:: REQUIREMENT ::
Go through the entries below. Copy each line in which "cell" appears.
+---+
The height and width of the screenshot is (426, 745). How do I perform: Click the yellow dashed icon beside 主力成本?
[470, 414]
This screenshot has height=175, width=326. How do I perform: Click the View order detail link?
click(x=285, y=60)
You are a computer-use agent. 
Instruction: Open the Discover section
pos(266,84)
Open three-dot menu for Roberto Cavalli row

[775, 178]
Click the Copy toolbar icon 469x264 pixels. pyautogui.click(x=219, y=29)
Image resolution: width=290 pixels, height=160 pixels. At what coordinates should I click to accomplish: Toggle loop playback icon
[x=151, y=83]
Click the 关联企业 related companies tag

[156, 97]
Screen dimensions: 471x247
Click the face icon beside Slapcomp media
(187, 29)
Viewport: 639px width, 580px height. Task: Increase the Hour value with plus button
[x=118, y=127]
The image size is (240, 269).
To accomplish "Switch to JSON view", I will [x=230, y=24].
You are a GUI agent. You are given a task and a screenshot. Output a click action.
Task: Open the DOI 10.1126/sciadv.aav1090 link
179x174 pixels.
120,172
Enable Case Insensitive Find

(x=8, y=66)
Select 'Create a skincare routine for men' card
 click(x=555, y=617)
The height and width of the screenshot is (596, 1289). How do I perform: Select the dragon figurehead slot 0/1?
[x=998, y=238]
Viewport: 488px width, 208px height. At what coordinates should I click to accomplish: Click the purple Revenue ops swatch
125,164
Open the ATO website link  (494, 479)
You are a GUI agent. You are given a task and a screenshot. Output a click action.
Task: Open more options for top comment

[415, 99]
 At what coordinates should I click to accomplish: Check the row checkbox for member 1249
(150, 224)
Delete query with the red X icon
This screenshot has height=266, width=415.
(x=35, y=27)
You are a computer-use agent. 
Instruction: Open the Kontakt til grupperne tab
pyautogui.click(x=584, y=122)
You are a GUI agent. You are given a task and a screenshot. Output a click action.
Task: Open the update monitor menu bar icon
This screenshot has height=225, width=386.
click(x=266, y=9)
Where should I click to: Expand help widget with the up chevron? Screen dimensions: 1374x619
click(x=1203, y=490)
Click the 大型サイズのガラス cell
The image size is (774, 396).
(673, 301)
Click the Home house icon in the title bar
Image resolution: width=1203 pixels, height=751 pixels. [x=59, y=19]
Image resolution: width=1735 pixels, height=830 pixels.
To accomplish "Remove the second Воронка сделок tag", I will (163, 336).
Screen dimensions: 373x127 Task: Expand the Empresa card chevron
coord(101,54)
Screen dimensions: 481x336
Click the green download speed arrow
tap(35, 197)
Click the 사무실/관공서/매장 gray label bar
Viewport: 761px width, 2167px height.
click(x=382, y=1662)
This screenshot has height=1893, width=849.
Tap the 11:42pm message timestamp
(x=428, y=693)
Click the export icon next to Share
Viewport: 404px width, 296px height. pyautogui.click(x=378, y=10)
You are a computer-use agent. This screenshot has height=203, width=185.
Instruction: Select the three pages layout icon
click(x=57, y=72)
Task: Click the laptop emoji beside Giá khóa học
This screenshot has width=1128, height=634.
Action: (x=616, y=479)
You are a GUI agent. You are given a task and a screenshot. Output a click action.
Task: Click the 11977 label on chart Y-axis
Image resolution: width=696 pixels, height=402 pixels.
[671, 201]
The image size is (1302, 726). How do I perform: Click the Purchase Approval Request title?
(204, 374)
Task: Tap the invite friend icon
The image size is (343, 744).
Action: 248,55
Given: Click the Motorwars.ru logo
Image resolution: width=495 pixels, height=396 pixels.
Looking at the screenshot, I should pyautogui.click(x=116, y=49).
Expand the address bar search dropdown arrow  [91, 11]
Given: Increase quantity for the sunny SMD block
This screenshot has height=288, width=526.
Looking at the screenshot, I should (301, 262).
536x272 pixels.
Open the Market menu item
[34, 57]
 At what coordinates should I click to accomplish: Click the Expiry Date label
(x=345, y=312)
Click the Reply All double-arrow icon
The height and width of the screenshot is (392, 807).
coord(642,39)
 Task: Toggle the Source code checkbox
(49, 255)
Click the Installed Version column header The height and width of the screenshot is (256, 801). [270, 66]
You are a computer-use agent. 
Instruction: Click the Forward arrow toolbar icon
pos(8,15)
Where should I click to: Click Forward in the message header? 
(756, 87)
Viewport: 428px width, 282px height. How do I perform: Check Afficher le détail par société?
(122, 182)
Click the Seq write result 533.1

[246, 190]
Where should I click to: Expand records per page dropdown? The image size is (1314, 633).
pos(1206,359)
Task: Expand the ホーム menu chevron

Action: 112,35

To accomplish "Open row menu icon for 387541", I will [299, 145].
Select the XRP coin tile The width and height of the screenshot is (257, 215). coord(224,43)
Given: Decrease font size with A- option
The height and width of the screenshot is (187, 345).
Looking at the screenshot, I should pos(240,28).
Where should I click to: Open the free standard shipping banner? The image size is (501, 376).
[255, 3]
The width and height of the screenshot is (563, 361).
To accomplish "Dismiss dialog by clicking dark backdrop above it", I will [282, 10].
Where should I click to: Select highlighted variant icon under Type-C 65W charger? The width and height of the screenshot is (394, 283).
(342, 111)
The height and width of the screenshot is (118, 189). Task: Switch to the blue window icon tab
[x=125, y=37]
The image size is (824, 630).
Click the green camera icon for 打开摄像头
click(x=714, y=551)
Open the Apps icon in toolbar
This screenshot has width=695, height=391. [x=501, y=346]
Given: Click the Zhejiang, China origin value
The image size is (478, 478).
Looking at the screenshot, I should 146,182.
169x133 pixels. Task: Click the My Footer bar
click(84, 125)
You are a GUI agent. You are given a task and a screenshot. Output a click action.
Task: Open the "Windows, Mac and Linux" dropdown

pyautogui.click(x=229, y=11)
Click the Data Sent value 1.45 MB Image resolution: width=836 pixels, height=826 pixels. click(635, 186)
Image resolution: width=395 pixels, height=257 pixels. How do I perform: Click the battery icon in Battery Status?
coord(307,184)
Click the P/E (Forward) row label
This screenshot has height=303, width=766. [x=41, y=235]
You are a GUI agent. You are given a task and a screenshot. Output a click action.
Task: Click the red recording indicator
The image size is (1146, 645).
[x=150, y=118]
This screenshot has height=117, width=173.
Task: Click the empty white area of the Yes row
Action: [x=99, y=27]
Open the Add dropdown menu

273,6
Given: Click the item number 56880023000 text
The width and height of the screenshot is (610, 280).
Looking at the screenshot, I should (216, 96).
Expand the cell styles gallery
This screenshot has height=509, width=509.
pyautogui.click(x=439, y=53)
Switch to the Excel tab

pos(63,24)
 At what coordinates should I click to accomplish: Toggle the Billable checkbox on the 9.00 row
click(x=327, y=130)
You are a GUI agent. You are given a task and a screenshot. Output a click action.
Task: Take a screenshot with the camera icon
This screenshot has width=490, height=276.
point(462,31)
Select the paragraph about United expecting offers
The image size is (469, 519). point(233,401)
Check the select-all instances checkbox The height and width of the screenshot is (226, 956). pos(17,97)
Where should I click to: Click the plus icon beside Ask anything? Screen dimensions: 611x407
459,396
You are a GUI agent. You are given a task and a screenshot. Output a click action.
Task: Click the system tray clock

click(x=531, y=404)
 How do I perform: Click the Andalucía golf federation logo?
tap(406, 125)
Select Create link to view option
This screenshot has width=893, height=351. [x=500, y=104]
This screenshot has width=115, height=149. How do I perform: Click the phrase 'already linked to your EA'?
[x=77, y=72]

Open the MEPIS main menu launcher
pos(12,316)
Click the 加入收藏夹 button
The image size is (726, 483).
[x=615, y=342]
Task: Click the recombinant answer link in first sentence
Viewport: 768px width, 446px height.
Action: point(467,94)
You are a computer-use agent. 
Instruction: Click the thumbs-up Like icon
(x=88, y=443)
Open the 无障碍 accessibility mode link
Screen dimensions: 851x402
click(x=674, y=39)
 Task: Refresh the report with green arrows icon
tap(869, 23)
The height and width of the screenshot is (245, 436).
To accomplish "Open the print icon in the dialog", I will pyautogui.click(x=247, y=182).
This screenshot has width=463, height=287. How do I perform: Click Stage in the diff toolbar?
+---+
:: SOLUTION FOR THIS TASK ::
Click the 大型サイズのガラス cell
Expand the cell styles gallery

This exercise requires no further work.